++++ Entries supplied ++++

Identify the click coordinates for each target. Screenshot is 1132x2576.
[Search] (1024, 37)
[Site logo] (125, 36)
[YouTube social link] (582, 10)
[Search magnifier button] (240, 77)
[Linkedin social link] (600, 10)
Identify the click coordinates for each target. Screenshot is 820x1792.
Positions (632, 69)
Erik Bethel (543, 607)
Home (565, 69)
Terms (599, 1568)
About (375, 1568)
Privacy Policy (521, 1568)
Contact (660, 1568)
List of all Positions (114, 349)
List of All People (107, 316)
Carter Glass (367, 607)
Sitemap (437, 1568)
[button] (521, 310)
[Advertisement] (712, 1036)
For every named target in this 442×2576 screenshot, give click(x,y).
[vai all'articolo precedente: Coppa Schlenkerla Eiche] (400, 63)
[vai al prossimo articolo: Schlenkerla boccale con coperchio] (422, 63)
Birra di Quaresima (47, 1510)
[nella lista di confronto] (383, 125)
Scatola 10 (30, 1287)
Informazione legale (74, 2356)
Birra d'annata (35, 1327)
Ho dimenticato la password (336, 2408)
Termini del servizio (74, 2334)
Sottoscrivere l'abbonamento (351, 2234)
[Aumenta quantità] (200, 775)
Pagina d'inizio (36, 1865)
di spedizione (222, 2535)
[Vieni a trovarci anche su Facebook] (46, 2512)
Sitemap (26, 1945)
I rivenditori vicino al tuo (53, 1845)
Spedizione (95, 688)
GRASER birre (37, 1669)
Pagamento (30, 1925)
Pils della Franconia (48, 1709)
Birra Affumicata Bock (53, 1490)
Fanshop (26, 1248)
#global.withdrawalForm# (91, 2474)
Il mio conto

++++

Problem to solve:
Word for word, set down the complete listing once more.

Answer to this exercise:
Identify the click coordinates for each target. Screenshot is 1132x2576.
[Search] (1024, 37)
[Site logo] (125, 36)
[YouTube social link] (582, 10)
[Search magnifier button] (240, 77)
[Linkedin social link] (600, 10)
Identify the click coordinates for each target. Screenshot is 820x1792.
Positions (632, 69)
Erik Bethel (543, 607)
Home (565, 69)
Terms (599, 1568)
About (375, 1568)
Privacy Policy (521, 1568)
Contact (660, 1568)
List of all Positions (114, 349)
List of All People (107, 316)
Carter Glass (367, 607)
Sitemap (437, 1568)
[button] (521, 310)
[Advertisement] (712, 1036)
For every named target in this 442×2576 screenshot, give click(x,y).
[vai all'articolo precedente: Coppa Schlenkerla Eiche] (400, 63)
[vai al prossimo articolo: Schlenkerla boccale con coperchio] (422, 63)
Birra di Quaresima (47, 1510)
[nella lista di confronto] (383, 125)
Scatola 10 (30, 1287)
Informazione legale (74, 2356)
Birra d'annata (35, 1327)
Ho dimenticato la password (336, 2408)
Termini del servizio (74, 2334)
Sottoscrivere l'abbonamento (351, 2234)
[Aumenta quantità] (200, 775)
Pagina d'inizio (36, 1865)
di spedizione (222, 2535)
[Vieni a trovarci anche su Facebook] (46, 2512)
Sitemap (26, 1945)
I rivenditori vicino al tuo (53, 1845)
Spedizione (95, 688)
GRASER birre (37, 1669)
Pagamento (30, 1925)
Pils della Franconia (48, 1709)
Birra Affumicata Bock (53, 1490)
Fanshop (26, 1248)
#global.withdrawalForm# (91, 2474)
Il mio conto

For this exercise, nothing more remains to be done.